Gostei (muito) e compartilho aqui a história que Gustavo Borges enviou em um Newsletter. Indica muito do que é a natação americana, onde se trabalha a mente, muito mais do que o corpo. Veja aí:

O ano de 1990 chegou com muitas novidades e mudanças para mim.

Aos poucos, eu comecei a me estabelecer de vez no cenário da natação, se ainda não mundial, mas na América do Sul. Conquistei medalhas no Sul-Americano daquele ano, em Rosário, na Argentina, e na Copa Latina, no México.

Nada mais natural, então, que meus próximos voos rompessem as fronteiras do Brasil. E, assim, eu fui morar e treinar nos Estados Unidos.

A minha escolha foi a Bolles School, em Jacksonville, na Flórida. Era uma escola com uma ótima estrutura, onde eu poderia continuar meus estudos bem, em um lugar no qual a adaptação seria mais fácil. Afinal de contas, a Flórida se parece mais com o Brasil, principalmente no clima, do que os demais estados americanos.

Além disso, a Bolles tinha uma excelente equipe de natação. Com um excelente treinador, Gregg Troy.

Eu estava animadíssimo. Demais. Era um passo importantíssimo para a realização do meu sonho. Lembre-se de que, dois anos mais tarde, teria Olimpíada, em Barcelona, na Espanha. Mais do que tudo, eu queria estar lá.

Tudo ocorreu de maneira bem natural e positiva. Rapidamente, eu estava à vontade com os meus novos companheiros e amigos, dentro e fora da piscina. E fui assimilando cada vez mais o método de treinamento, com boa evolução e bons resultados.

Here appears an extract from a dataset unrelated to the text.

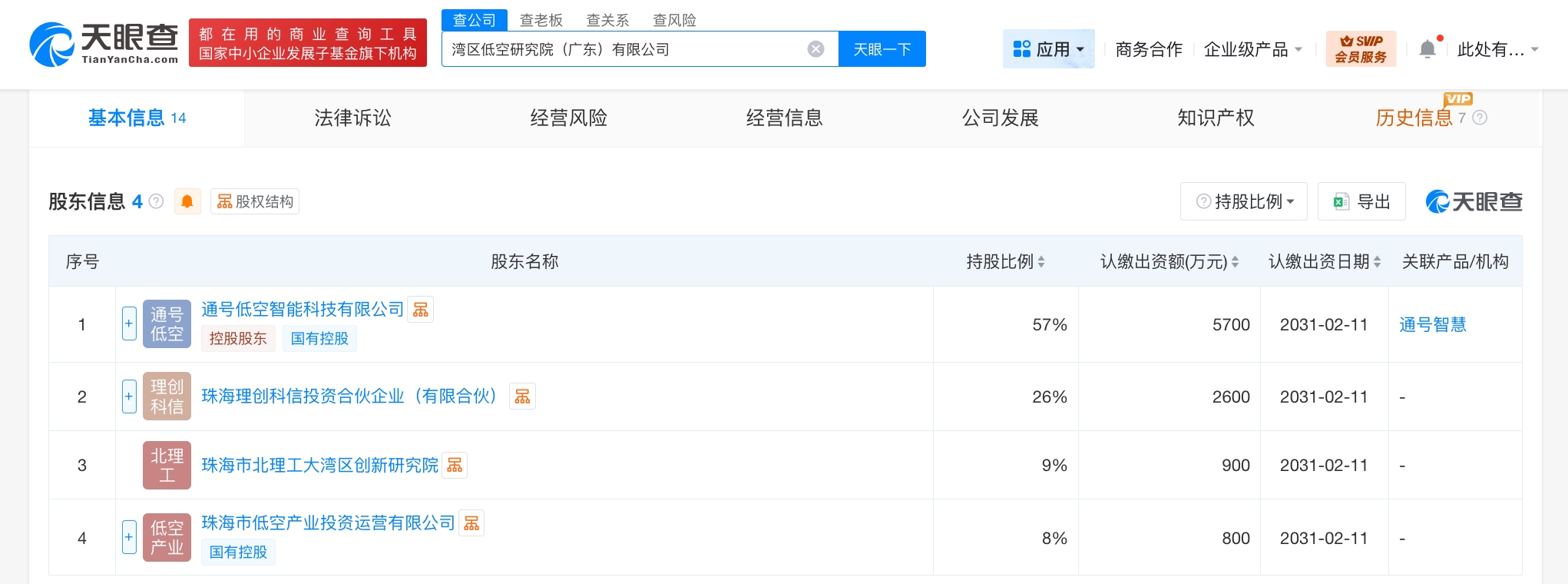The height and width of the screenshot is (584, 1568).
Task: Switch to the 法律诉讼 tab
Action: tap(352, 118)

Não que eu não me deparasse com algumas coisas diferentes, de vez em quando, claro. Bem diferentes, aliás…

Em um belo dia, Gregg Troy reuniu os atletas antes que caíssemos na água para a sessão de treinos. Chegou tranquilamente, olhou para cada um de nós e disse:

“Corram até o Hooters.”

Imediatamente, claro, todos olharam um para a cara do outro, sem entender muito bem. “Corram até o Hooters.” O que ele queria dizer com aquilo?

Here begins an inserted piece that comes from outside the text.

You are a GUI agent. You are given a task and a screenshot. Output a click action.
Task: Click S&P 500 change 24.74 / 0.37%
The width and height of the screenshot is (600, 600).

O Hooters, como se sabe, é uma rede de restaurantes americana. É famosa pelos trajes, digamos assim, menores e mais apertados das garçonetes. Em vez do convencional, elas, normalmente, usam shorts curtos e tops ou camisas que deixam a barriga exposta. Faz muito sucesso nos Estados Unidos e chegou a vir para o Brasil.

Troy, claro, não queria que trocássemos o treino de natação por uma porção de naked wings (sem trocadilhos) e um chope duplo.

“Vocês conhecem o Hooters que tem aqui perto, certo? Fica a cerca de 4 quilômetros da nossa escola. Pois bem, como aquecimento e treino aeróbico, hoje, quero que corram até lá. E voltem.”

Eu, assim como muitos outros, odiava correr. Caramba, o meu negócio era nadar, bater os braços, fazer viradas. Na água. Não correr na rua. Mas o que poderia fazer? Nada (mais uma vez, sem trocadilhos)! Tinha de acatar.

E caso você esteja se perguntando: “Ué, Gustavo, você podia dar um migué. Bastava correr um quarteirão, se esconder, esperar um tempo e voltar. Jogar uma água na cara e na camisa, para simular suor, e ponto final. Como ele ia descobrir?”

Ah, ele pensou nisso também, claro. “Mais uma coisa: eu estarei lá no Hooters esperando por cada um de vocês, viu. Assim que saírem daqui, eu vou pegar meu carro, dirigir até lá, parar no estacionamento e ficar esperando até que veja que todo mundo passou por lá”, disse Troy.

Ao Hooters, pois, fomos. E voltamos. Muitas e muitas vezes.

No fundo, eu entendi o que o Gregg Troy queria com aquilo. Claro que não se tratava apenas de um aquecimento e um treino para melhorar a capacidade aeróbica da equipe. Era mais do que isso.

Ele queria nos preparar mentalmente, também. Era um trabalho de concentração, de estipular metas, superar adversidades, estar preparados para fazer aquilo que não gostávamos, de olho em algo maior.

Era, ainda, um exercício de disciplina, de obediência, de autocontrole. Tanto para completar o trajeto como para aceitar aquilo sem reclamar, sem dar piti ou ser descontrolado.

Parando para pensar, ele estava nos colocando em alta performance. Quando a corrida terminava e, depois, íamos nadar, não era fácil. Mas, certamente, no fim, a sensação de dever cumprido em dobro era incrível.

Hoje, a corrida é um esporte que eu gosto e pratico. Mas nunca mais procurei um Hooters para ir até lá e voltar. No máximo, posso até pedir a tal porção de asinhas de frango, mas voltarei para a minha casa são e salvo na segurança e no conforto do meu carro.